Posted bv Rachel Lucas
The British Dental Health Foundation (BDHF) has urged the dentistry industry to come together in order to urge young people to give up smoking.
BDHF says the profession needs to take responsibility and give youngsters strong advice on why kicking the habit is a must.
The plea comes in response to a study published in the American Journal of Public Health, which shows that 60 per cent of 18 to 29-year-olds have made no attempt to quit smoking. Only 25 per cent have tried to stop, while 14 per cent have lasted longer than 30 days without having a cigarette.
Chief executive of BDHF Dr Nigel Carter said: “The results of the study certainly suggest there is plenty of room for improvement when it comes to getting young adults to kick the habit.
“Smoking cessation has long been considered a dentist’s responsibility, and clearer advice on why young adults should give up smoking is a must.”
Smokers already have access to a wealth of information highlighting the obvious dangers and side-effects of cigarettes, yet 21 per cent of people in the UK still smoke and up to half will die of tobacco-related diseases such as mouth cancer. The likelihood is that the number of people with poor dental health and increased cases of illness will continue to rise until they are forced to take notice.
With such a low percentage of young people attempting to kick the habit, BDHF says the lax attitude of 18 to 29-year-olds needs to be addressed through improved oral health education.

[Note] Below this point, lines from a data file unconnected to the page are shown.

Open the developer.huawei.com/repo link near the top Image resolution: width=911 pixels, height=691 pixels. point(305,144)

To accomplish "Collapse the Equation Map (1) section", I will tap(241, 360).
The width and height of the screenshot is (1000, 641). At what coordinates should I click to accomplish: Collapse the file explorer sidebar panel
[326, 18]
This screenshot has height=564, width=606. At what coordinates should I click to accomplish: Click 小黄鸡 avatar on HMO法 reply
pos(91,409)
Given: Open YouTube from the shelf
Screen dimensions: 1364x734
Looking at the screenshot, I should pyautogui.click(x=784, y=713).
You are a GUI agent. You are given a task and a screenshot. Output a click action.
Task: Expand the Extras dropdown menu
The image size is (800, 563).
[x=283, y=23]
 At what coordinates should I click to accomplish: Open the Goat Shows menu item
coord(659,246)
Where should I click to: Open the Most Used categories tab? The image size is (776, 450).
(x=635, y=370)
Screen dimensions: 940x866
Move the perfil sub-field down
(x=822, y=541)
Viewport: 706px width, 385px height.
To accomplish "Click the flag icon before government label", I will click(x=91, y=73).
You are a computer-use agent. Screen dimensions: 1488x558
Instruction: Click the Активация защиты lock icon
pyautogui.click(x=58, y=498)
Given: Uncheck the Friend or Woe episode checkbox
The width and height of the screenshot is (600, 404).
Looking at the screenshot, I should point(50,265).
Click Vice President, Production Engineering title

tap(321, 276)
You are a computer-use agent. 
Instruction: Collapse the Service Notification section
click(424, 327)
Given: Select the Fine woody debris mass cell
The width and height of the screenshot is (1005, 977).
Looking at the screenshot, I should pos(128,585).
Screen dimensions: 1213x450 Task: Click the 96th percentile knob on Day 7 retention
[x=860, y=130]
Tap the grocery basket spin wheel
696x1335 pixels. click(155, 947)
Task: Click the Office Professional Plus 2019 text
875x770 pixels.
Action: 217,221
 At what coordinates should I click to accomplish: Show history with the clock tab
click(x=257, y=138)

The BDHF has its own Tell Me About series which gives advice and information on the effects of smoking on oral health. While many people know it can cause teeth to become stained, many do not know it can lead to gum disease, tooth loss and even mouth cancer.
It hopes the number of cases of poor oral health can fall if the profession comes together to offer clear anti-smoking education to young people, as encouraging smokers to quit early could be lifesaving.